How Machine Learning Helps in Financial Fraud Detection in the FinTech Industry
Vijaykumar Meti
Machine Learning
July 12, 2022
5 min read
The financial services industry is experiencing a digital revolution, and Machine Learning (ML) is the driving force behind it. Without being explicitly designed, ML allows systems to automatically learn and improve from experience.
Because the banking industry handles loads of personal data and billions of crucial transactions every second, it is especially prone to fraud. Scammers are always trying to break into servers to obtain important data for blackmailing.
According to research, the banking industry lost $2.2 billion in fraud losses in 2016, with debit card fraud accounting for 58% of the costs. According to ATM Marketplace, card fraud losses increased in 2017, and it is predicted that card fraud would increase by 42 percent by 2020.
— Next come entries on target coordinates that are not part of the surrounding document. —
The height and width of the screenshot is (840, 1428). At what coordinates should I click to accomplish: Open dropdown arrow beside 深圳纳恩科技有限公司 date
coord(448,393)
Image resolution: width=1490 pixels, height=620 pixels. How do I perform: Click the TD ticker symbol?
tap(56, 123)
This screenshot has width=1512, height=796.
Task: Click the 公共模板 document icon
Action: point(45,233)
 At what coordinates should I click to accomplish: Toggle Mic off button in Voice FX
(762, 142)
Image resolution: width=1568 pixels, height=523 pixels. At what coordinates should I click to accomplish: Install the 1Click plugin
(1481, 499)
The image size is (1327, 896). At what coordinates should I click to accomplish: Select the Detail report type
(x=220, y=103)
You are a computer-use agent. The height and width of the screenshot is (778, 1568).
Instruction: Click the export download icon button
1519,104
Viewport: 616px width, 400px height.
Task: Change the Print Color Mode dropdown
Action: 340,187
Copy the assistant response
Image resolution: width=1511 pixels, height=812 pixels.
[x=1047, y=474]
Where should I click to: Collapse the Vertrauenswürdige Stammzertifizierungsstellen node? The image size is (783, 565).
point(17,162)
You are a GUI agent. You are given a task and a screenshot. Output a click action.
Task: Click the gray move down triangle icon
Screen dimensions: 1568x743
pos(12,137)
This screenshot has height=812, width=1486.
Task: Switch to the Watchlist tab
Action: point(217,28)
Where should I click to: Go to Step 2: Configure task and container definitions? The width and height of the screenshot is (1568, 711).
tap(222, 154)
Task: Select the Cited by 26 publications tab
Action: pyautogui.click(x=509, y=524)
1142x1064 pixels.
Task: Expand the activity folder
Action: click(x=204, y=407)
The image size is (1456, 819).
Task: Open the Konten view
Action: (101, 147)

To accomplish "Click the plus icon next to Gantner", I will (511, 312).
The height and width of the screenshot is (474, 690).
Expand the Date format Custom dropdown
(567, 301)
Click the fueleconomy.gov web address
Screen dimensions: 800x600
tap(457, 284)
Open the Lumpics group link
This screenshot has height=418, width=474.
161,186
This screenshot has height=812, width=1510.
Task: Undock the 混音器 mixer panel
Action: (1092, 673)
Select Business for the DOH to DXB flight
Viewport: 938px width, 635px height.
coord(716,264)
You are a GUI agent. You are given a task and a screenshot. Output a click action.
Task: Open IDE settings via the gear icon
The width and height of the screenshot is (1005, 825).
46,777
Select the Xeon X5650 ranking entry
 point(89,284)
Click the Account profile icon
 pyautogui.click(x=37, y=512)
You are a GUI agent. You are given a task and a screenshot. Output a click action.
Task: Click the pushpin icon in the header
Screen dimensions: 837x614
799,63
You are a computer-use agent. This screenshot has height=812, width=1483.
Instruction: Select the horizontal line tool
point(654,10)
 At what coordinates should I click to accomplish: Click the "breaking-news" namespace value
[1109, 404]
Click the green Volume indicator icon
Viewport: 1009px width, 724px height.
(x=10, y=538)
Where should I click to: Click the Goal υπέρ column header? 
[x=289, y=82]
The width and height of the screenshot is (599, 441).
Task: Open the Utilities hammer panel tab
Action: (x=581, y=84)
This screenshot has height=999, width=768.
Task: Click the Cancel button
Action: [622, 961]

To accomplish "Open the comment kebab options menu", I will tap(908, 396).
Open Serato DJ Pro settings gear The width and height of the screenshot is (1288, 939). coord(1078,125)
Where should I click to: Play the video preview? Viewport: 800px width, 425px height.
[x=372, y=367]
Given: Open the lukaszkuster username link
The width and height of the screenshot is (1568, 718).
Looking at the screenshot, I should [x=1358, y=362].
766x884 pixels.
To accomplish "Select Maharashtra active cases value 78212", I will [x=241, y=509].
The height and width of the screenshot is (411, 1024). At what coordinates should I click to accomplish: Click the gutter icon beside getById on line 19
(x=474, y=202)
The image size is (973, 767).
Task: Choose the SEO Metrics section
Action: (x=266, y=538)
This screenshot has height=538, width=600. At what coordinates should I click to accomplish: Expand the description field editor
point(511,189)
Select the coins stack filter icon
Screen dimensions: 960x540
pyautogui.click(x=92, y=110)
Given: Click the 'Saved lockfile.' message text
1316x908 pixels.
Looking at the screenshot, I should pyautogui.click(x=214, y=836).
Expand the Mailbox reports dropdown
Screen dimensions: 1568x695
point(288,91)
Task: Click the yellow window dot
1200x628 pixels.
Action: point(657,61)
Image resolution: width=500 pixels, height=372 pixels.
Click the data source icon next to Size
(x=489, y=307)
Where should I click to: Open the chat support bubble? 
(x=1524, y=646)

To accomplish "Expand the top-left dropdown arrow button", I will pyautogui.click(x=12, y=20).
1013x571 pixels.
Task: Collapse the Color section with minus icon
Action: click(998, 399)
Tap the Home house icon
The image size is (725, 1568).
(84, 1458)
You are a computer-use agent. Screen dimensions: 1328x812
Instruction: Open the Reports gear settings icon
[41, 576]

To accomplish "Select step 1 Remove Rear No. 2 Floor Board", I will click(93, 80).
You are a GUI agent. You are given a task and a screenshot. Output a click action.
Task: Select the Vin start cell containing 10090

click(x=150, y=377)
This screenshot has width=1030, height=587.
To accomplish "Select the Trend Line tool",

Machine learning in financial services is enabling banking and financial institutions to defend their organizations and beat fraudsters. According to FinTech market research, the global fraud detection and prevention (FDP) market is expected to grow to $38.2 billion by 2025, from $20.9 billion, at a CAGR of 12.8 percent.
Money laundering, insurance claims, electronic payments, and bank transactions are all examples of fraud detection and prevention. In this post, we will look at the primary methods machine learning in finance may be used to detect fraud. Continue reading!
What Is Fraud Detection?
Fraud detection affects various businesses, including banking and finance, insurance, healthcare, government organizations, and so on. In layman’s terms, fraud detection is the method for identifying and stopping suspicious actions to keep the firm safe.
Before computers and computer technologies became smart, the conventional technique of identifying fraud was to use computers to evaluate large amounts of structured data against rule sets. Because fraud frequently consists of several occurrences or events involving recurrent breaches utilizing the same approach, this strategy necessitates complicated and time-consuming investigations.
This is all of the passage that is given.